In wreaking devastation across New Jersey, superstorm Sandy challenged us more than any other natural disaster in PSEG’s 109-year history.
We have faced many daunting storms before, but Sandy exceeded them all in size and destructive fury. Over a two-week period our employees, assisted by thousands of workers from 24 states and Canada, made more than 2.1 million electric service restorations -- a record for any utility in the country. About 48,000 trees had to be removed or trimmed and 2,400 utility poles repaired or replaced.
On top of this, Sandy left us with a massive rebuilding task. We estimate the costs of restoring our distribution and transmission system at $250 million to $300 million as a result of Sandy’s blow and the subsequent Nor’easter. However, this does not include the costs of damage to some of our electric-generating facilities, or the costs of replacing life-shortened equipment down the road.
We have begun to take a hard look at Sandy’s lessons and how we can best prepare for future storms, and otherwise improve our responsiveness so as to better serve all of our customers. It will not be adequate merely to rebuild our infrastructure as it was, but rather with a view to strengthening resilience and sustainability.
Where to go from here? Ensuring safe, reliable, economic and green energy over the long term is the vision that motivates the dedicated men and women of PSEG. With that vision in mind, many issues need to be considered on New Jersey’s path to a sustainable energy future. Here are seven of those issues.
First, energy efficiency is important regardless of what else we do. Energy efficiency improvements not only help the environment, but reduce utility bills and strengthen economic competitiveness. Yet consumers and businesses pass up countless energy efficiency investments every day because they have other priorities. Utilities can help overcome barriers to energy efficiency, as we have been doing through a highly successful program that is helping many New Jersey hospitals save millions of dollars in energy costs per year.
Second, there are green energy solutions that have costs but also deliver substantial benefits, including jobs and cleaner air. New Jersey has been a leading location for solar energy development. Finding ways to continue this leadership at a manageable pace would reap a growing harvest of green energy and jobs. We have been working to do this by installing thousands of solar panels on landfills, rooftops, and other underutilized space, and also by making financing more readily available for solar projects.
Third, the time is ripe for a serious look at smarter systems. We have sophisticated high-voltage networks, but still can’t remotely tell if a tree has fallen on a wire between the street and a customer’s house.
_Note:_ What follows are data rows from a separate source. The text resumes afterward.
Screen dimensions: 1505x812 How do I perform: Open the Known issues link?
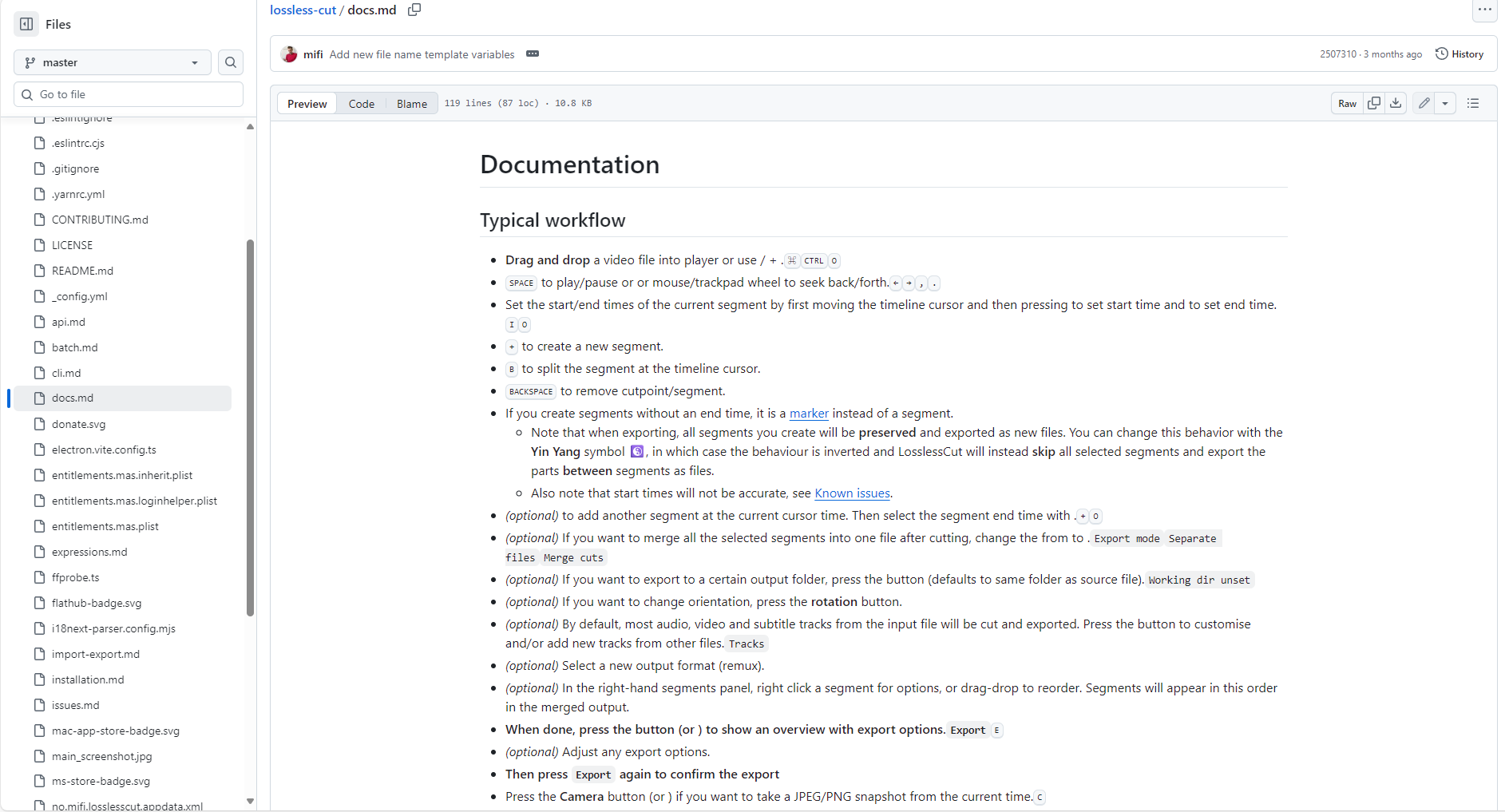(852, 493)
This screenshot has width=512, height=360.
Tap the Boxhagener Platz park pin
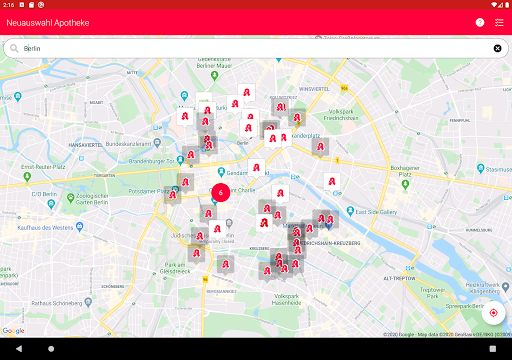[x=405, y=184]
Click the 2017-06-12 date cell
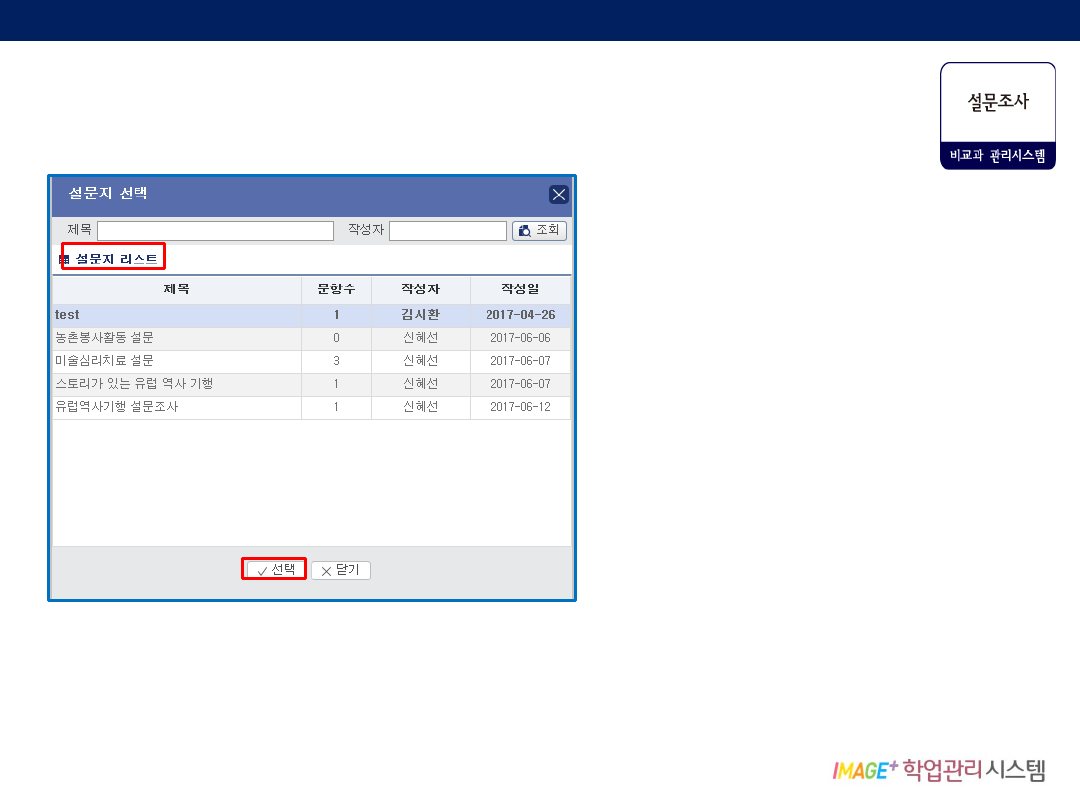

There is increasing evidence that where it has been deployed, smart grid technology can make a substantial difference -- helping identify outages, isolate and fix problems more efficiently, and keep customers up-to-date with pertinent information.
Fourth, building more redundancy into our distribution system can be a key to providing additional layers of protection. This could involve configuring or designing more circuits able to feed customers from multiple directions, or other steps such as building new, critical facilities on higher ground. Currently, we are building a new substation inland in Newark.
Fifth, hardening up storm barriers and floodgates should be part of the agenda, as well. Much of our existing infrastructure was originally developed in the same areas as our ports, rivers, and cities where most people lived and commercial activity was concentrated. This made sense at the time, but many systems will need to be reinforced to ensure survivability.